“What attracted me to the script was the simplicity of it, the silence of it. There were no scenes like, “Here’s the conflict, here’s the climax.” It was really just about being human and being,” Brian Tyree Henry says of his new film Causewayfor which he has already been nominated for Outstanding Supporting Performance by the Gotham Independence Film Awards.
Henry was visiting Palm Springs – after flying back to the US from Australia two days earlier, where he had filmed Godzilla vs. Kong sequel — in support of a Palm Springs International Film Society screening of Causeway last Friday hosted by Apple Original Films, A24 and The Hollywood reporter.

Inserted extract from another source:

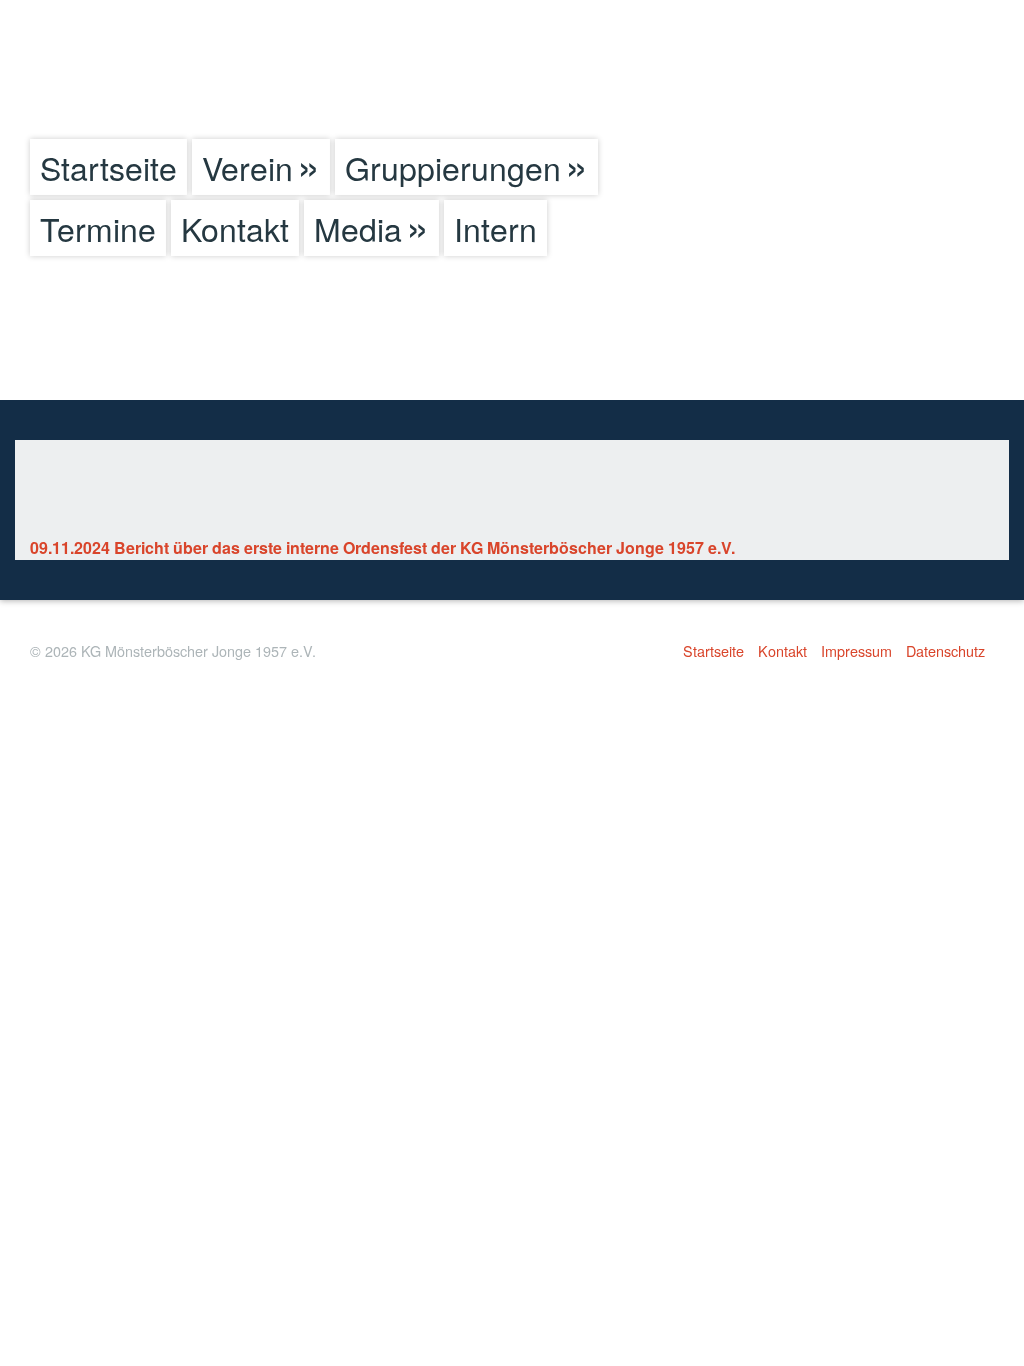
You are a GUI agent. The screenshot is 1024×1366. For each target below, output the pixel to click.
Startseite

Directed by Lila Neugebauer, an award-winning director making her feature film debut, Causeway starring Jennifer Lawrence as Lynsey and Henry as James, two trauma survivors – she suffered a brain injury while serving in Afghanistan and he is a New Orleans auto mechanic coping with his own pain – who slowly open up to each other as they carefully explore a possible friendship. Written by Ottessa Moshfegh, Luke Goebel and Elizabeth Sanders, the sensitive two-hander was produced by A24 and is currently streaming on Apple TV+.
Henry knew Neugebauer from their days at Yale, where she was a student while studying at the School of Drama. “We both saw something in each other that we would see each other someday, somehow, but I never thought it would be,” Henry says. “But when I saw the script and saw who was part of it, I jumped right in. I’ve always been a fan of Jennifer Lawrence and her craft and her ability to show humanity.”
Over the course of his film career, Henry – an Emmy nominee for his work on FX’s Atlanta — is adept at moving between intimate dramas such as: If Beale Street Could Talk and large scale action movies like Eternals and bullet train. Causeway offered the option to go back to a silent mode.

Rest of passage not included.